§ **Extracted data**
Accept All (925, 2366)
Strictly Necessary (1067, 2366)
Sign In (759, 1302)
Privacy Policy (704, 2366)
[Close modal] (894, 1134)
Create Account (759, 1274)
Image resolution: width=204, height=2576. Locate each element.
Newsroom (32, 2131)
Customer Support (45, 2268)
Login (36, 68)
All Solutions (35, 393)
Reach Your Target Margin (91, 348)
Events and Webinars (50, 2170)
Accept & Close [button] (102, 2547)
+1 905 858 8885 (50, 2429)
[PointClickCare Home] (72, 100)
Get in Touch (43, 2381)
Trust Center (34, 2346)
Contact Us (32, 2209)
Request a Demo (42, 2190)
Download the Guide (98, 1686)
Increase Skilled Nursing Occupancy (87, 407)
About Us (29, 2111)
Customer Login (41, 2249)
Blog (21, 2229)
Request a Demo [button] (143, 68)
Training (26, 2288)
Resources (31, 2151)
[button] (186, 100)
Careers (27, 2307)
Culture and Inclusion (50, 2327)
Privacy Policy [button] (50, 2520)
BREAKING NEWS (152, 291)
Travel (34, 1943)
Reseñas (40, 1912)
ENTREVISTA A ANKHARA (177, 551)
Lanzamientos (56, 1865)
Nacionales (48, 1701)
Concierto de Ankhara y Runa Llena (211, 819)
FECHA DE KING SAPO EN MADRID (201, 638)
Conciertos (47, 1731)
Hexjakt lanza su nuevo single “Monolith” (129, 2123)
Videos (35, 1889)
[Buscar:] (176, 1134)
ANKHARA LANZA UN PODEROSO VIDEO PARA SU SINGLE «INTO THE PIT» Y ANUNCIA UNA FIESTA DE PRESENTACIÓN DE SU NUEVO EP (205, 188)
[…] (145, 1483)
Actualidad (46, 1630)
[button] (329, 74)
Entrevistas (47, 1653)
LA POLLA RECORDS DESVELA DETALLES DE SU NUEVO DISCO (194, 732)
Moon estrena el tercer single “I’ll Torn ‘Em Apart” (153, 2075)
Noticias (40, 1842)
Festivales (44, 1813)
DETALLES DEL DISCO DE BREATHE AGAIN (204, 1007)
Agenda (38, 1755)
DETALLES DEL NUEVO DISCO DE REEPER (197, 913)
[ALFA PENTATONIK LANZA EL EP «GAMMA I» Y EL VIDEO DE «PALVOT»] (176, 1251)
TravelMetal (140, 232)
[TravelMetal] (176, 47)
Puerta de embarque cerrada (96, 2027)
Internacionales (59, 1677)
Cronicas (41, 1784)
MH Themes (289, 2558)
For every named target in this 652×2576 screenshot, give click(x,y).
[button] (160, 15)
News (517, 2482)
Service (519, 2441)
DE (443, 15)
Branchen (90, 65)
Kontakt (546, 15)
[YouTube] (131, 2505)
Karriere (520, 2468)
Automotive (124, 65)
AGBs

§ **Task requirements**
Return word for word the lines above from the line with "Create Account (759, 1274)" to the line with "Trust Center (34, 2346)", including both and leaving out all others.

§ **Response to this exercise**
Create Account (759, 1274)
Image resolution: width=204, height=2576. Locate each element.
Newsroom (32, 2131)
Customer Support (45, 2268)
Login (36, 68)
All Solutions (35, 393)
Reach Your Target Margin (91, 348)
Events and Webinars (50, 2170)
Accept & Close [button] (102, 2547)
+1 905 858 8885 (50, 2429)
[PointClickCare Home] (72, 100)
Get in Touch (43, 2381)
Trust Center (34, 2346)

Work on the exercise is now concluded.